The researchers found that from 2011 to 2019, teenagers in states that legalized recreational cannabis saw a “slight” uptick in asthma rates in kids ages 12 to 17 compared with states in which cannabis remained illegal. The team, from the City University of New York, Columbia University, the University of California San Diego and others, also found an increase in asthma among children in some racial and ethnic groups.

Renee Goodwin, an adjunct associate professor at Columbia’s Mailman School of Public Health, said it could be a sign of the downstream effects of legalization. Parents could be smoking more in the home, exposing kids to second-hand smoke, she said.

“You've got these sweeping, very rapid changes in policy and there's no science to inform them,” Goodwin said. “Ideally, there would be at least accompanying clinical guidelines for clinicians to advise parents.”

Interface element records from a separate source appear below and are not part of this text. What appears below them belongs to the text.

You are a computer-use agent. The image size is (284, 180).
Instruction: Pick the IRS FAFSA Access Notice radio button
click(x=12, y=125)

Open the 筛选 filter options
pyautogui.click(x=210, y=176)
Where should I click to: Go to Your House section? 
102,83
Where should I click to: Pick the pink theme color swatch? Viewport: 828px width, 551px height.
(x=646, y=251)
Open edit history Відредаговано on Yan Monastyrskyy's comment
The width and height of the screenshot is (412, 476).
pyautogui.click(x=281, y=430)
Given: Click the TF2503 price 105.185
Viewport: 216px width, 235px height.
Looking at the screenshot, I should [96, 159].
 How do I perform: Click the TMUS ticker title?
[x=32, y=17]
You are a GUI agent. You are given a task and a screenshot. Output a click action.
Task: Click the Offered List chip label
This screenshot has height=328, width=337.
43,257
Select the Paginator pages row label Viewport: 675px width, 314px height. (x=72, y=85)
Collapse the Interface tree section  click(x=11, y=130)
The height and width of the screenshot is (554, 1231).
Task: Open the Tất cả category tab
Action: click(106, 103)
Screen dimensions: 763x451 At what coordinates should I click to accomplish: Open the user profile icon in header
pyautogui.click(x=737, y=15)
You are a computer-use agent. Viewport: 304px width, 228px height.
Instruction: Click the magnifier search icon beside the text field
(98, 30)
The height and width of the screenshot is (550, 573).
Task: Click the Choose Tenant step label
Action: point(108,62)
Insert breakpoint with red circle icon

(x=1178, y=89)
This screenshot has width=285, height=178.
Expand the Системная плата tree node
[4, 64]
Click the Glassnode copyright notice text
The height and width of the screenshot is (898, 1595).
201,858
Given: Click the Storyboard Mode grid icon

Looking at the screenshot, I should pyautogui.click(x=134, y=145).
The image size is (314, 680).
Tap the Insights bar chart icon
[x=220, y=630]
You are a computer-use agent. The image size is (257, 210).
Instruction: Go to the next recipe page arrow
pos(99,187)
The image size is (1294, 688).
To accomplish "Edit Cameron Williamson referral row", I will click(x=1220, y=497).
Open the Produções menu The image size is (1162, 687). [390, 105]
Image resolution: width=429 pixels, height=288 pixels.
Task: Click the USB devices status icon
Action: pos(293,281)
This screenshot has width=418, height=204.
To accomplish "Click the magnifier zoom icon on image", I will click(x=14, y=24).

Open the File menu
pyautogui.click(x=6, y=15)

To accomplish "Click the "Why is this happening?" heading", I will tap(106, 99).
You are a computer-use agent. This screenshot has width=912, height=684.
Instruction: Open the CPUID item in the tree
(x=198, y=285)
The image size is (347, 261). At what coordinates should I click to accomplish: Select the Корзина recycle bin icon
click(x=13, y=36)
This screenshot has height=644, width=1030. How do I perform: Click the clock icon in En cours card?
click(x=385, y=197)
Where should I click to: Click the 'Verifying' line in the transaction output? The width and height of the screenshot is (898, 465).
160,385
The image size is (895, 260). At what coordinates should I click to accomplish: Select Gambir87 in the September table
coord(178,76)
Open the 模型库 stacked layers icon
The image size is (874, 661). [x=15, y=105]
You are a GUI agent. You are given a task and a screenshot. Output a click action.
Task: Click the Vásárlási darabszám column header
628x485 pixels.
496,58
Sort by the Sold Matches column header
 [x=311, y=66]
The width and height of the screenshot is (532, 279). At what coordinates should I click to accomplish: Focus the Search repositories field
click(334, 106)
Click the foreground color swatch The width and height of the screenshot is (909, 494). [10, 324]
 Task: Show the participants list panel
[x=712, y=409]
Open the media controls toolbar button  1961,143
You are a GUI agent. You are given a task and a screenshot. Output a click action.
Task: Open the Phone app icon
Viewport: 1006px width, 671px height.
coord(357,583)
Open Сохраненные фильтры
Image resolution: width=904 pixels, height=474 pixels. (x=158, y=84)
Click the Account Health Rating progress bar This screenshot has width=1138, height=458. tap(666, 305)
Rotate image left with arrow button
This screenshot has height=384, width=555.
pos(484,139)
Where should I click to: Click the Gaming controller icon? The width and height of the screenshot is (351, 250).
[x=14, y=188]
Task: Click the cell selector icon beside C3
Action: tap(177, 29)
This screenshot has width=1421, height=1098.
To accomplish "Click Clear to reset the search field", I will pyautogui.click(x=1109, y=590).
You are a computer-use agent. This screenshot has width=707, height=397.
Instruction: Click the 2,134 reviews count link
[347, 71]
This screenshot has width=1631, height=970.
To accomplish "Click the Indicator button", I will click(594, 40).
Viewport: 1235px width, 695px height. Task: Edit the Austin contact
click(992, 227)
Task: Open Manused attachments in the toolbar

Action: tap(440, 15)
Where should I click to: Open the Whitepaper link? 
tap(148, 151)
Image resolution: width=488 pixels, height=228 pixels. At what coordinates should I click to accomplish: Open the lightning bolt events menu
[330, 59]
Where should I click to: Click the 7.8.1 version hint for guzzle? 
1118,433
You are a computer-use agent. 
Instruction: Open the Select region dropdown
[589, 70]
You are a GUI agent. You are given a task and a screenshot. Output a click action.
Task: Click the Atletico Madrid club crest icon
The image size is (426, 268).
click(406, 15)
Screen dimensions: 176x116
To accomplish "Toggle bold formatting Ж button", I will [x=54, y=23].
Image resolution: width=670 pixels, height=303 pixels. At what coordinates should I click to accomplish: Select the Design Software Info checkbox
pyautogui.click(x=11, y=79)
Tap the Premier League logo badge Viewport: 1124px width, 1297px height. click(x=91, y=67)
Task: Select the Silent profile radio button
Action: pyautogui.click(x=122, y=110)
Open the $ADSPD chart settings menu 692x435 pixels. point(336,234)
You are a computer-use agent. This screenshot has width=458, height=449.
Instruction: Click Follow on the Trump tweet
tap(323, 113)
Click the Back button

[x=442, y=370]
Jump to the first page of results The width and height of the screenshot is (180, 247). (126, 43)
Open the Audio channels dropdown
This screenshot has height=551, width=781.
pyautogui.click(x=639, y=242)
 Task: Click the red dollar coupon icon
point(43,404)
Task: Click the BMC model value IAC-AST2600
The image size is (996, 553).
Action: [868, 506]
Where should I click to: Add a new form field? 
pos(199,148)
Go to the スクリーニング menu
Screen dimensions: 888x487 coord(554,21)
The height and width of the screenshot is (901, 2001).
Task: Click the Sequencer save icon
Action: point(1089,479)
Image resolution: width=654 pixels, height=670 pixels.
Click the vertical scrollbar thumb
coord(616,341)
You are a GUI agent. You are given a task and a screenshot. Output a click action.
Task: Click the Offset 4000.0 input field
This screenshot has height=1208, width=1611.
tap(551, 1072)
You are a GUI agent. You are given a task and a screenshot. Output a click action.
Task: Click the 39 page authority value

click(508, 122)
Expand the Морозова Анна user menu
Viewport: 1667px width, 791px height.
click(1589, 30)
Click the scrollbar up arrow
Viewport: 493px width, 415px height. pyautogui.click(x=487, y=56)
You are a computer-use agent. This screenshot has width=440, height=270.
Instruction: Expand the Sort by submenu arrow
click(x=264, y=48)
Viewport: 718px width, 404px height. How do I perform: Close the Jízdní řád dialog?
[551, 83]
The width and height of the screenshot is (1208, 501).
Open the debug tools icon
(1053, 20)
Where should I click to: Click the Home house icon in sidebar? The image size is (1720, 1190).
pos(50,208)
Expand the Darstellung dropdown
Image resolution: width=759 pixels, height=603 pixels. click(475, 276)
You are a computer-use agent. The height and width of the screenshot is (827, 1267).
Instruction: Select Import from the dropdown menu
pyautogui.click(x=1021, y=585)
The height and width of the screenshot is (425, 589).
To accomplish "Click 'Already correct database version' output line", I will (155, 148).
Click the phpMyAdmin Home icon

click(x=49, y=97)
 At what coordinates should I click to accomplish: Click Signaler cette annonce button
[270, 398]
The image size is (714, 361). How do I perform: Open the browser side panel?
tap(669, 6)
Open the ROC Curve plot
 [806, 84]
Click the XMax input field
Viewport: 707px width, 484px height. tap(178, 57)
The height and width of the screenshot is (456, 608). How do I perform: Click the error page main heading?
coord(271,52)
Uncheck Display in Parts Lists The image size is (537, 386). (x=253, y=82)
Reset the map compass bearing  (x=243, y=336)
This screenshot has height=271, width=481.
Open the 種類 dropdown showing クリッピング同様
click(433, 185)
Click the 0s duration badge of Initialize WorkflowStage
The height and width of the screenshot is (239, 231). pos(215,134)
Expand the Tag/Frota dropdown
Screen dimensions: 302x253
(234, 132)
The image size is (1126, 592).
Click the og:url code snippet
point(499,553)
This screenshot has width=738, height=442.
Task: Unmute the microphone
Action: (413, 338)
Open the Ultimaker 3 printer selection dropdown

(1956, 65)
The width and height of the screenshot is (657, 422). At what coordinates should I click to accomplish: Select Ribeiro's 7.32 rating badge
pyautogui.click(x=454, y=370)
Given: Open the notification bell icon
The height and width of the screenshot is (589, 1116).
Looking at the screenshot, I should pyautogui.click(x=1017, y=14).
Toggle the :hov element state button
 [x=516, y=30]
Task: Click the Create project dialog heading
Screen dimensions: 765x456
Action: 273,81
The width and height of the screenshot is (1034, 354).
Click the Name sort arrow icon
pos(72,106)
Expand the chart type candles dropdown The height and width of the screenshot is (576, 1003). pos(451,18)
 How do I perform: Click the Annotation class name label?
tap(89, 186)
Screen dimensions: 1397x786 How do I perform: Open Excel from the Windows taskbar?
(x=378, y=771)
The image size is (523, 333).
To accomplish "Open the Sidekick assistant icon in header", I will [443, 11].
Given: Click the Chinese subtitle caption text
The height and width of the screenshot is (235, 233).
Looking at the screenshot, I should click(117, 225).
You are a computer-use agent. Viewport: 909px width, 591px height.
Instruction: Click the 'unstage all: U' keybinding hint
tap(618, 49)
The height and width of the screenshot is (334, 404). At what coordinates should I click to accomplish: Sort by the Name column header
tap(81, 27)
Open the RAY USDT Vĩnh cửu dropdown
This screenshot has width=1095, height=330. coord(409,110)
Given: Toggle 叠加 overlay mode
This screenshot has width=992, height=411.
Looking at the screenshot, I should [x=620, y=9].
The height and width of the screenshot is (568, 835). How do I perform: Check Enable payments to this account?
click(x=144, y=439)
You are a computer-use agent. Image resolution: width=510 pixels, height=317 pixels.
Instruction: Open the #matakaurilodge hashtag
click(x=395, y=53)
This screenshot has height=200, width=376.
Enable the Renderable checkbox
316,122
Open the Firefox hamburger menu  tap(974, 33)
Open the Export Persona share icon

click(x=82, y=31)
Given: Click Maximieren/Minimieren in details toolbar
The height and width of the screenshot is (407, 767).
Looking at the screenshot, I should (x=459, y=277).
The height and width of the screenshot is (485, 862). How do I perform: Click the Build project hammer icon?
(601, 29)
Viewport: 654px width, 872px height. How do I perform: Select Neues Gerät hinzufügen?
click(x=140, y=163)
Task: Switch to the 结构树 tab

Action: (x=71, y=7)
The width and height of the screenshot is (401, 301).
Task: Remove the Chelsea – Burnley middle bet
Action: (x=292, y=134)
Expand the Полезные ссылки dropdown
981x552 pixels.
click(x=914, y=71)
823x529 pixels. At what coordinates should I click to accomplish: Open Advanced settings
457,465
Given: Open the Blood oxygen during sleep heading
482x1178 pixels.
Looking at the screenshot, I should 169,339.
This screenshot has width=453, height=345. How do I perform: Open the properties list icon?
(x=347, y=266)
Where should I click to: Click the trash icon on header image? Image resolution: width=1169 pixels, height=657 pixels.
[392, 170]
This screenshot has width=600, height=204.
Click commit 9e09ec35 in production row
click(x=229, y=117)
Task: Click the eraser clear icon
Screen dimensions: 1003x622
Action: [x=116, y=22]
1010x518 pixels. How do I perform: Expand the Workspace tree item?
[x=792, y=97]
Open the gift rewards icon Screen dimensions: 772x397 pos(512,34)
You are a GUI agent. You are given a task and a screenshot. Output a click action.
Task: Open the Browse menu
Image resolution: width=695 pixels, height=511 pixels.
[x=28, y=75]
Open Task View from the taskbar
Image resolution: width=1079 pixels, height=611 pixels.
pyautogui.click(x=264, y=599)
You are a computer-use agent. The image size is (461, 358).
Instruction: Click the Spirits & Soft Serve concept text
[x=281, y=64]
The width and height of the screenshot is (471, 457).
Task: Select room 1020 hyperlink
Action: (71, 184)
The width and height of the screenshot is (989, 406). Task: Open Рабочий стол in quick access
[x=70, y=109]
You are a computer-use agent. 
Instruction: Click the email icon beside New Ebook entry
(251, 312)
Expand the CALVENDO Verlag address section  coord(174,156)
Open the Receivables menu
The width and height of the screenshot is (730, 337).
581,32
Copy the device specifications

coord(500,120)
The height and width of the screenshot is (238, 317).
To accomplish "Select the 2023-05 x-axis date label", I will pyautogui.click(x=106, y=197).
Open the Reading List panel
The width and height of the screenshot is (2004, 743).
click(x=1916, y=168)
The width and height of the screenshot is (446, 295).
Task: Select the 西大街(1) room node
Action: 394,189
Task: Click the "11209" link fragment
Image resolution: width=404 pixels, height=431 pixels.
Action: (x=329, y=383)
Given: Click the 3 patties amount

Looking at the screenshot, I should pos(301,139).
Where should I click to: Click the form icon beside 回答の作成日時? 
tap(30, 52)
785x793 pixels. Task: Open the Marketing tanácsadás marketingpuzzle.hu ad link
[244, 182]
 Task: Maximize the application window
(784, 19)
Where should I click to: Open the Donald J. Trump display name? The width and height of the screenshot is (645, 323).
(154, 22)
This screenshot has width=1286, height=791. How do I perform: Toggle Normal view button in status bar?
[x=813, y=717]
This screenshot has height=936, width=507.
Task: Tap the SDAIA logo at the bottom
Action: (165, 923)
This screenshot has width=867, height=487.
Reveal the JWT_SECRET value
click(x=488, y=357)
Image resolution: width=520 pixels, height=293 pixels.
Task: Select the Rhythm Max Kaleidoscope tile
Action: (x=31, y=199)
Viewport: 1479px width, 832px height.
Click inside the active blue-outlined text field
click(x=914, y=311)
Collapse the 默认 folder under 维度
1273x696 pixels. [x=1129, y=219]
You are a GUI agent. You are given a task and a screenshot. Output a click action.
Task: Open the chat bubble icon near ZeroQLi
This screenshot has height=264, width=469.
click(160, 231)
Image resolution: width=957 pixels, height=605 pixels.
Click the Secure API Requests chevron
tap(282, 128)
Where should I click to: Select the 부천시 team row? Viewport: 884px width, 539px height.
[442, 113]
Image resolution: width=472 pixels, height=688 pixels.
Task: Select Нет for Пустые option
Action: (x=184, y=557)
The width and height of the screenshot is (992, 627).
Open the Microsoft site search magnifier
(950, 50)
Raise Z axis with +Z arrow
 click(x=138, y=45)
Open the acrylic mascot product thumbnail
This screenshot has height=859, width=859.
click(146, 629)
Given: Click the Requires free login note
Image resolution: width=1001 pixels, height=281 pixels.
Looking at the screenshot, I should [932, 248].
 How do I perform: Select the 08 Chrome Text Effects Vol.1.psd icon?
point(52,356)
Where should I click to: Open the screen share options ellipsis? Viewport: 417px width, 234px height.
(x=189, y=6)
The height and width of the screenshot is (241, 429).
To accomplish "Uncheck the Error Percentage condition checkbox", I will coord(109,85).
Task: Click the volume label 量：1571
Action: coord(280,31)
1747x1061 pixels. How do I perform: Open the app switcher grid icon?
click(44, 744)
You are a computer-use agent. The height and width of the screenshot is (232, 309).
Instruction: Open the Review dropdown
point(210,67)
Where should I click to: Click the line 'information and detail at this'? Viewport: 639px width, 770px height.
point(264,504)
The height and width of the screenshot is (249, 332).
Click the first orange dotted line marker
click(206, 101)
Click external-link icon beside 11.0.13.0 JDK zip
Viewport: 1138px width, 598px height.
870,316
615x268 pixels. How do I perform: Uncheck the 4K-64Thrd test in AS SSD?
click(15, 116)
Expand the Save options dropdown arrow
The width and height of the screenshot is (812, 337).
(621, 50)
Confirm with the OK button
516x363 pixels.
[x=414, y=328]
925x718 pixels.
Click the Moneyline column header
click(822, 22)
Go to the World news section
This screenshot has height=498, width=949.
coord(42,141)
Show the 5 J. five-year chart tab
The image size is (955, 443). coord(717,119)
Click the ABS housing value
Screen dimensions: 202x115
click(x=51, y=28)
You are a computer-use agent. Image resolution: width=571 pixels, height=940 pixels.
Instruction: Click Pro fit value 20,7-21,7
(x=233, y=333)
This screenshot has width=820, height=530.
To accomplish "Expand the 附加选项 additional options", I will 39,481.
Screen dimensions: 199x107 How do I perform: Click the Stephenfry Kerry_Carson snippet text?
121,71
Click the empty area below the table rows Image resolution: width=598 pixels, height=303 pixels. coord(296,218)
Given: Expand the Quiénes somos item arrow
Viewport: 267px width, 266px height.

The mental health impacts of using cannabis aren’t yet clear, though some studies have linked it to increased risk of depression and suicide.

“We really have to slow down,” said Leana Wen, George Washington University public health professor and former Baltimore health commissioner. “We're getting so far ahead of where the research is.”

In a Washington Post column last year, Wen detailed “abundant research” that she said demonstrated “how exposure to marijuana during childhood impacts later cognitive ability, including memory, attention, motivation and learning.”

Marijuana legalization also coincides with an increase in driving-while-high.

The percentage of driving deaths involving cannabis has more than doubled from 2000 to 2018, according to a 2021 study in the American Journal of Public Health.




The National Highway Traffic Safety Administration is running an ad campaign to combat that increase.

Research published last month found that pediatric poisonings were much higher in Canadian provinces where edible sales are legal compared with a province that barred edibles.

Canada’s rise came in spite of child-resistant packaging and THC content restrictions, said Daniel Myran, lead author of the study and fellow at the Ottawa Hospital Research Institute.

“It suggests that if you put cannabis into candy or chocolate, you're going to see an increase in these poisonings,” Myran said. “It’s a question for regulators — do you need this product form? Can adult consumers get the choice and the option to purchase a legal cannabis product that doesn't have to appeal this strongly to young kids?”

The policy response

Questions like that are raising the prospect of more regulation.

The FDA called on Congress last month to create a new regulatory pathway for CBD, including labeling, content limits and a minimum purchase age to help avoid harm to the liver, interactions with medications and damage to men's reproductive systems.

Blumenauer and Joyce both say they plan to push for childproof packaging and rules to standardize dosing.

“Consumers need to be able to know how much THC is in the products they are consuming, as opposed to the unregulated market we are currently facing which makes it nearly impossible to know,” Blumenauer said.

That’s something public health advocates support. But many in the public health world are frustrated that policymakers eager to get on with legalization missed the opportunity to mitigate the consequences in advance.

"We're in a massive natural experiment," said David Jernigan, professor of health law, policy and management at Boston University School of Public Health. “Are we learning the lessons from alcohol, tobacco and other drugs when we go to regulate cannabis?" Jernigan asked. “Absolutely not.”